今日も夕刻は各社のWeb講演会を聴いていた。昨年からの疫病騒ぎで製薬会社主催の講演会がWeb配信される機会が増えているのであるが、とても勉強になるので重宝している。そしてエムスリーなどの株価はバク上がりというわけである。そしてMRさんたちは、、、

今日は主に中外製薬の肝細胞癌の講演を聴いていた。ポータルサイトはケアネットだ。仲の良かった中外製薬のMRさんのことは思い出さなかった。

現在、切除不能肝細胞癌の一次治療はテセントリクという免疫チェックポイント阻害剤とアバスチンという血管新生因子阻害剤の併用療法が標準となっている。私が医者になったころのことを想うと長足の進歩、隔世の感である。

Tregの発現が高い症例や、骨髄由来免疫細胞の発現の高い症例ほど併用療法の効果が高いなどというデータが提示されており非常に興味深い講演であった。VEGF経路を抑制することでそれらの免疫抑制機構が抑制され、腫瘍免疫が賦活化されると推測されるのである。腫瘍免疫はまだまだよくわからないことが多いものの、こうして最新の研究成果を面白く聴けるのであるから、今まで勉強してきてよかったなあと思ったのであった。

だが実際に心を傾けて聴いていたのは、もちろんエンタイビオでもなくて、ニー仏さんのキャスであった。ゲストに沼田和也牧師(ぐう聖)と友人のこゆるぎ岬さんを迎えた鼎談であった。

テーマは宗教、困っている人を助けること、死生観など多岐にわたった。とめどなくテーマが移ろっていくのは鼎談のよいところだ。とりとめのない、悪く言えばまとまりのないおしゃべりであっても、音声、雑音がもたらしてくれるサムシングによって一本筋の通ったものとして知覚されうる。あるいは自分の中に新たな思考を喚起してくれることが楽しかったりもする。これらは最近よく言及している、音とかライブ感のよいところである。

なかでも特に興味深かったのは、心霊現象についての話で、そこには文化的・民俗的なバックグラウンドが大きく関わっているのではないかという指摘だった。

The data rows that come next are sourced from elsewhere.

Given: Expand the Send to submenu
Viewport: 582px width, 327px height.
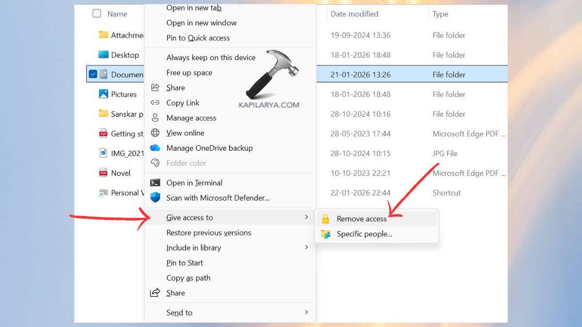Looking at the screenshot, I should tap(179, 312).
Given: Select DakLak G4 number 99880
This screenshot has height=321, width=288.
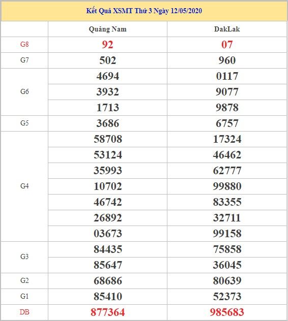Looking at the screenshot, I should (x=227, y=186).
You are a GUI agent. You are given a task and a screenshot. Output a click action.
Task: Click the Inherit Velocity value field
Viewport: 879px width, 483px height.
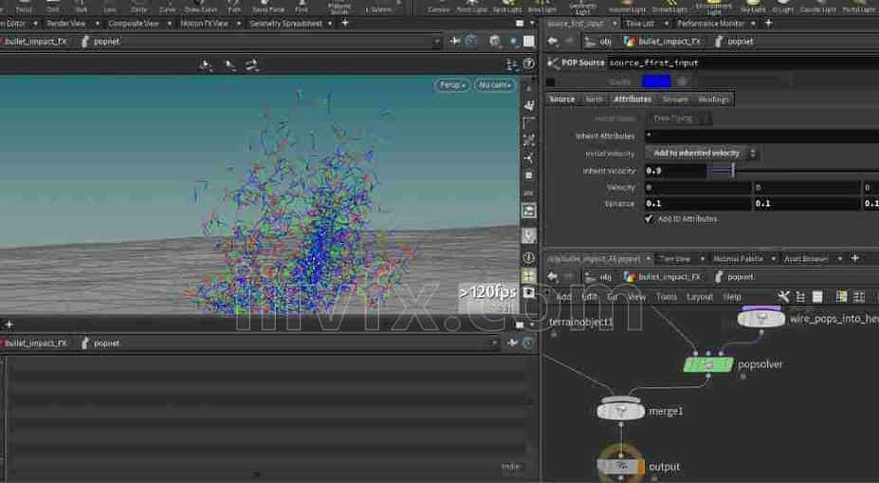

臨死体験とかお迎え現象とか、かつては死者と生者の境が曖昧だったといった話も面白かった。死にまつわることは人間が作ってきた文物に大きな影響を受けるだろうし、単純に遺伝子にプログラムされたものとは思われない。サピエンスの営為は環境に影響を与えるだけでなく、サピエンス自身にも影響を及ぼすだろう。例えば現代日本は死を遠ざける社会とよくいわれるが、それは日本人の行動に多大なる変化をもたらしてきたであろう。

そうした影響は良いときもあれば悪いときもある。元々のプログラムと齟齬を来すこともあるし、その上をいってうまくハックするテクニックが生み出されることもある。というようなことを考えていると、進化心理学は非常に有用であるが、ときに単純すぎると感じることもあるのだった。